Screen grounding examples:
+ + + + + + +

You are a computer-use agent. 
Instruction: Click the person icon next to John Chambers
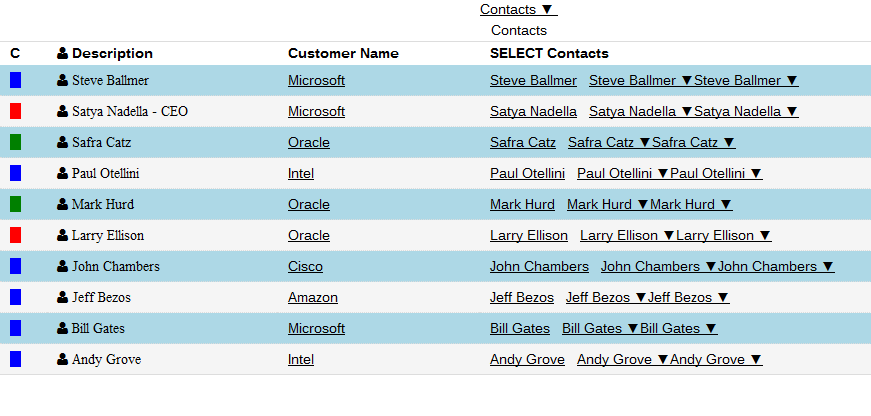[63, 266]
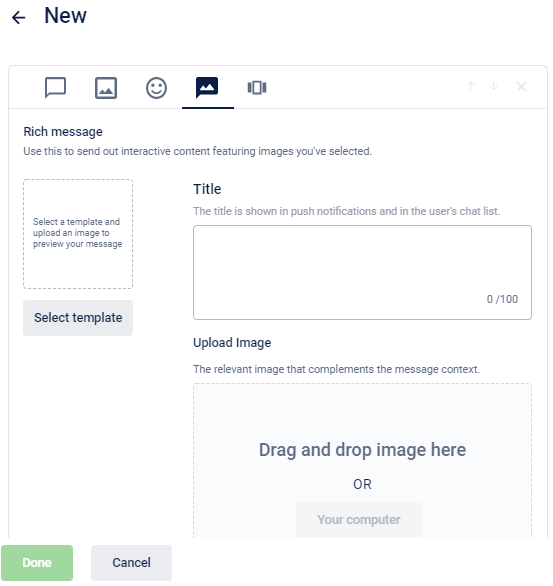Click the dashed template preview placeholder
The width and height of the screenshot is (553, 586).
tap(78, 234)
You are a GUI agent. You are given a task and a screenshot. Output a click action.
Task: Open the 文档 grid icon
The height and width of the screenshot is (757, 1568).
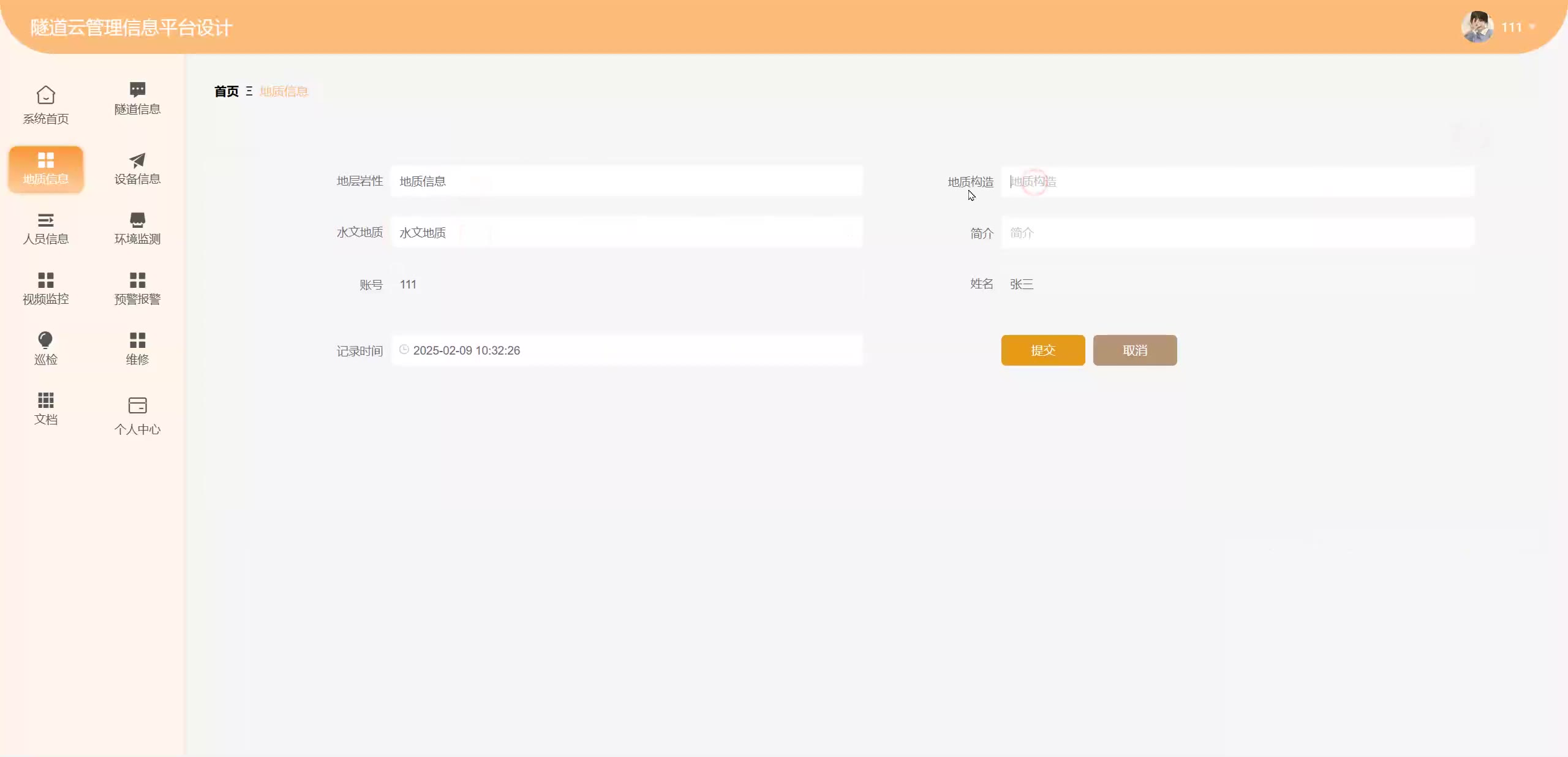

+ + + + + + +

= Stated problem =
Please output every line of the rows above word for word, leaving the pictures out.

= Written reply =
You are a computer-use agent. 
Instruction: Click the person icon next to John Chambers
[63, 266]
Click the dashed template preview placeholder
The width and height of the screenshot is (553, 586).
tap(78, 234)
You are a GUI agent. You are given a task and a screenshot. Output a click action.
Task: Open the 文档 grid icon
The height and width of the screenshot is (757, 1568).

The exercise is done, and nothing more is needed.